#### PROBLEM STATEMENT
Please reproduce the entries below word for word, starting at the line containing "Viewport: 689px width, 373px height." and ending with the line containing "Toggle bold formatting", both included. Leave out every other line.

Entries on finding words and elements
========
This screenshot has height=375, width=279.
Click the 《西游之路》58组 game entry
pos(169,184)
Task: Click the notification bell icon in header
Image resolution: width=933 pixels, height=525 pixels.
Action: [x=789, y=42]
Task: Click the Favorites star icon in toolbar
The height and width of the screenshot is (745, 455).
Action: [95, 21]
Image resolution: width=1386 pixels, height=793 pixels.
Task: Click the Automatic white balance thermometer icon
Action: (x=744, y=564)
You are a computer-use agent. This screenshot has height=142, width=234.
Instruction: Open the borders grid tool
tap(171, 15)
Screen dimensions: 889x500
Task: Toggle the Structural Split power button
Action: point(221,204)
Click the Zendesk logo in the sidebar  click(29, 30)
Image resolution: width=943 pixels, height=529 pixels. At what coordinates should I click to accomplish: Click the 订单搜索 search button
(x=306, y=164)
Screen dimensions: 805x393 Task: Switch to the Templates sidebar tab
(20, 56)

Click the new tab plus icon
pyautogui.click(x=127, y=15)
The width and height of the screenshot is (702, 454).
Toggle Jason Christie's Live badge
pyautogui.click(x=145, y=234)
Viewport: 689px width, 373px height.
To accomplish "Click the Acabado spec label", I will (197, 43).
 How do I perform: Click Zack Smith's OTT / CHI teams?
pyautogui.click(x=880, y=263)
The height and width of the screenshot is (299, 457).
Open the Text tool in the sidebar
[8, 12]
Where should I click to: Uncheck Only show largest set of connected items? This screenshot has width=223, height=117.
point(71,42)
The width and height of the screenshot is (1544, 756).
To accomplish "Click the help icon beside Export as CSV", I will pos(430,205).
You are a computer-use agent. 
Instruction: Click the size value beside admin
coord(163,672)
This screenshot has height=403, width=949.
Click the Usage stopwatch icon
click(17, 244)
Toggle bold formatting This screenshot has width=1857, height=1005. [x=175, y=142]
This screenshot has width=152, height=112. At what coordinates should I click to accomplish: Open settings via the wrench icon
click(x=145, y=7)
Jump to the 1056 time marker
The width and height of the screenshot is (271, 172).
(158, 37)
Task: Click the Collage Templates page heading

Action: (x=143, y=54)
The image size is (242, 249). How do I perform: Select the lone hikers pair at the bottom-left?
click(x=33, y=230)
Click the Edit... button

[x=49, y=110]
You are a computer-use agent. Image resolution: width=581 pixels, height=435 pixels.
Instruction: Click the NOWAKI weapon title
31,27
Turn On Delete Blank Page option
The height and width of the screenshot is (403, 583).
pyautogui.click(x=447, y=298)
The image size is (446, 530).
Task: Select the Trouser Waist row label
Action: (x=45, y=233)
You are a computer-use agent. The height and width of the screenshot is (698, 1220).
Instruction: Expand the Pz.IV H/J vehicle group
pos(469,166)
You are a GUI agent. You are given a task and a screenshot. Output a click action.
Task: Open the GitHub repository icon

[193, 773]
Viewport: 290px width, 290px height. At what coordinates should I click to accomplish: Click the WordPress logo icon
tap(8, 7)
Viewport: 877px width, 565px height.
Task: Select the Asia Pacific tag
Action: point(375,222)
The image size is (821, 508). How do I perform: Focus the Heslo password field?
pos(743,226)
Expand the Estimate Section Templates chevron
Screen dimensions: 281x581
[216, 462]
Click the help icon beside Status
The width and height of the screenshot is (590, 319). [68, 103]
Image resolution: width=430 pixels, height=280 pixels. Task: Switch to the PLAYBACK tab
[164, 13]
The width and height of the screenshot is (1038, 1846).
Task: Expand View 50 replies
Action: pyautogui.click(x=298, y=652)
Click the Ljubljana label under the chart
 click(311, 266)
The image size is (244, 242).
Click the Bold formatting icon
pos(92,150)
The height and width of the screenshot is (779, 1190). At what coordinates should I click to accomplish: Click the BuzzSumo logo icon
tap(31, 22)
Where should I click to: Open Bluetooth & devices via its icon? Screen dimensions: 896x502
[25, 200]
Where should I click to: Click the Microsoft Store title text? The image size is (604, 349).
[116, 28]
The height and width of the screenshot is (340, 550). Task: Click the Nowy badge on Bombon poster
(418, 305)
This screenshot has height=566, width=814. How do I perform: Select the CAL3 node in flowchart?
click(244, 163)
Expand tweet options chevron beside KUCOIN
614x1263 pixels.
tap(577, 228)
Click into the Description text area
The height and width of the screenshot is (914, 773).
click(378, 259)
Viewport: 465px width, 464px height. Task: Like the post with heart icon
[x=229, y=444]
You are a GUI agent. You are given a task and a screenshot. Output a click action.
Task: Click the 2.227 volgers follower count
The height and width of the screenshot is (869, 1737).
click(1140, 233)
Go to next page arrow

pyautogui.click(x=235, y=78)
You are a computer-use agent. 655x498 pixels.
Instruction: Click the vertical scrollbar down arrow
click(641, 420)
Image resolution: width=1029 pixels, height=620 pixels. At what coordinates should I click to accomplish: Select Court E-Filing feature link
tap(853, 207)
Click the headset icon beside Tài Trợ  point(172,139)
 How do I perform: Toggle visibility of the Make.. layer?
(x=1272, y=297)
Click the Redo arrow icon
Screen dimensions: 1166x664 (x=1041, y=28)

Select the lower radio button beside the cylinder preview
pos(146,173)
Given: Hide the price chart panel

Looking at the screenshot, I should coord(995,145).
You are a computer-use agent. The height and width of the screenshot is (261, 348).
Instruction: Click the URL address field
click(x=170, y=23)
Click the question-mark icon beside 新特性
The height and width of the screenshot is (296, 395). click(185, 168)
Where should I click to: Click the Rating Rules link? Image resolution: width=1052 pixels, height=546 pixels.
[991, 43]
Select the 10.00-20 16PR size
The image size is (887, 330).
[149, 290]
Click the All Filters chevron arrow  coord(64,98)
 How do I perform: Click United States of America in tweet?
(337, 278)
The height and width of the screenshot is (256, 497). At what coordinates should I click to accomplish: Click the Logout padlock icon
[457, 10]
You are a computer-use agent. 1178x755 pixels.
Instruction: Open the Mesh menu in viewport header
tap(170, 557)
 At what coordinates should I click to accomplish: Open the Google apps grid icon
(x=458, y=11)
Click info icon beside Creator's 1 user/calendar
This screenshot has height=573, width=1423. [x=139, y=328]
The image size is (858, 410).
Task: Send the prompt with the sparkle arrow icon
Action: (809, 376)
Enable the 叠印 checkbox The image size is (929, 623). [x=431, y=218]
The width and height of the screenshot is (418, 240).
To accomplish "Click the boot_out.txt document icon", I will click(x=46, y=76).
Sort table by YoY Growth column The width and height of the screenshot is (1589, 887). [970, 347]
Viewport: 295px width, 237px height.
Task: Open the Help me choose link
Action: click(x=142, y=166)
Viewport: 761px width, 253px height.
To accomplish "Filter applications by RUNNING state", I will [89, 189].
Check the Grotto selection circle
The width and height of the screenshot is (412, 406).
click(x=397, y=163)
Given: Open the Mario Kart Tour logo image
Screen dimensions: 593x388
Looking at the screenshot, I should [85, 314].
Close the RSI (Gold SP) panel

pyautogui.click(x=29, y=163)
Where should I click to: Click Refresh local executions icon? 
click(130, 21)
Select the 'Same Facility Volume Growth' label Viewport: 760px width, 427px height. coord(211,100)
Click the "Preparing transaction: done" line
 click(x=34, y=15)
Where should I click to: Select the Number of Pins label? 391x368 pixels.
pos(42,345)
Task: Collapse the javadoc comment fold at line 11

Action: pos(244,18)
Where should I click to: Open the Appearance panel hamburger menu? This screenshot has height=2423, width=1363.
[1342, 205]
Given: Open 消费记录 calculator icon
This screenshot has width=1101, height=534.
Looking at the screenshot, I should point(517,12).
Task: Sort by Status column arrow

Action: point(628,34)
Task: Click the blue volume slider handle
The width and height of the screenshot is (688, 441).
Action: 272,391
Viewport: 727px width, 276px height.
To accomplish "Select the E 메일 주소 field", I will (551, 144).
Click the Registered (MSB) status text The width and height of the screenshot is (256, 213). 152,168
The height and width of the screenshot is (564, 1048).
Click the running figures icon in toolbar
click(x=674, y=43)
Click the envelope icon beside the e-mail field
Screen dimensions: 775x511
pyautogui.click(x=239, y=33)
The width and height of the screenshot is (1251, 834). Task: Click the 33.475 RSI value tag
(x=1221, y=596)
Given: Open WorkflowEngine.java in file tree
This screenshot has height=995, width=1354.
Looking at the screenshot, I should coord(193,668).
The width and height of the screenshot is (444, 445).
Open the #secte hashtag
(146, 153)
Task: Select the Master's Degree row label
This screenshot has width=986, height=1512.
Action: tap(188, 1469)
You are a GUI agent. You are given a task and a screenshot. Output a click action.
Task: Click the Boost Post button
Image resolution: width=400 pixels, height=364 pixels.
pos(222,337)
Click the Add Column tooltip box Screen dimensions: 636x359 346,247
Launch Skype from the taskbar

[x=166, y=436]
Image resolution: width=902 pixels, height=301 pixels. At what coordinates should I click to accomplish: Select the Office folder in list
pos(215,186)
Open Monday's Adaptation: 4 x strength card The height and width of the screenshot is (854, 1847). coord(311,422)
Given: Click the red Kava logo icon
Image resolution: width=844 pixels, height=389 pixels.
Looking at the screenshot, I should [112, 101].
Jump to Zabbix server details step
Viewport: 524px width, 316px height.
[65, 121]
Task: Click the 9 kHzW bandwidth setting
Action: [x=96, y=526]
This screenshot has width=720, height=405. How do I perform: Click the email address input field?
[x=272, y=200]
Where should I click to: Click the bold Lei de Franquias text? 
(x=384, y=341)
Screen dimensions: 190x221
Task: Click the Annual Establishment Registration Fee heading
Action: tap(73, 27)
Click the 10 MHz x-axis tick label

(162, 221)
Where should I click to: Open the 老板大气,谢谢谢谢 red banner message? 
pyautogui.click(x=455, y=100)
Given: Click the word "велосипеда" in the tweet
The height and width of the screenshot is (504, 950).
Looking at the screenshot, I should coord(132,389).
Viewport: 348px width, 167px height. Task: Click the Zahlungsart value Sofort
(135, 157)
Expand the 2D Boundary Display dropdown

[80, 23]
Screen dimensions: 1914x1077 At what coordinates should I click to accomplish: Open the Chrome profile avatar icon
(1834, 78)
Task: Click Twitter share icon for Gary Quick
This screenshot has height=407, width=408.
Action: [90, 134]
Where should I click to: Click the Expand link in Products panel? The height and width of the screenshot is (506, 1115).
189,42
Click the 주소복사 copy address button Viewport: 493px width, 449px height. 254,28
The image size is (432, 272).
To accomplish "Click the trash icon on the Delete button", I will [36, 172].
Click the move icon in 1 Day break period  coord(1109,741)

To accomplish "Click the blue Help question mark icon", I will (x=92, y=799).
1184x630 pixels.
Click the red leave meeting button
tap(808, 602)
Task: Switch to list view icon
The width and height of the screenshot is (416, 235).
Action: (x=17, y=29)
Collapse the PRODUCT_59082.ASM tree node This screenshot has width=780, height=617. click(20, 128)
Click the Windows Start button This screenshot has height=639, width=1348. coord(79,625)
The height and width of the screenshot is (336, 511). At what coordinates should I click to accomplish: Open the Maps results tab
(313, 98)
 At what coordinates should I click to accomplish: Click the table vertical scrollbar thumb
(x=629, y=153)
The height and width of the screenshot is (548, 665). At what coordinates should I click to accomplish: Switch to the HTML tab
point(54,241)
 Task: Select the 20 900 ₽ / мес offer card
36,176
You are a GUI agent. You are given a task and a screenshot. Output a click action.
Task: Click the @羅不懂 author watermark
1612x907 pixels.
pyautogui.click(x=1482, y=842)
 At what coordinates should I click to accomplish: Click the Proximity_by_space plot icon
========
#### TASK RESULT
Viewport: 689px width, 373px height.
To accomplish "Click the Acabado spec label", I will (197, 43).
 How do I perform: Click Zack Smith's OTT / CHI teams?
pyautogui.click(x=880, y=263)
The height and width of the screenshot is (299, 457).
Open the Text tool in the sidebar
[8, 12]
Where should I click to: Uncheck Only show largest set of connected items? This screenshot has width=223, height=117.
point(71,42)
The width and height of the screenshot is (1544, 756).
To accomplish "Click the help icon beside Export as CSV", I will pos(430,205).
You are a computer-use agent. 
Instruction: Click the size value beside admin
coord(163,672)
This screenshot has height=403, width=949.
Click the Usage stopwatch icon
click(17, 244)
Toggle bold formatting This screenshot has width=1857, height=1005. [x=175, y=142]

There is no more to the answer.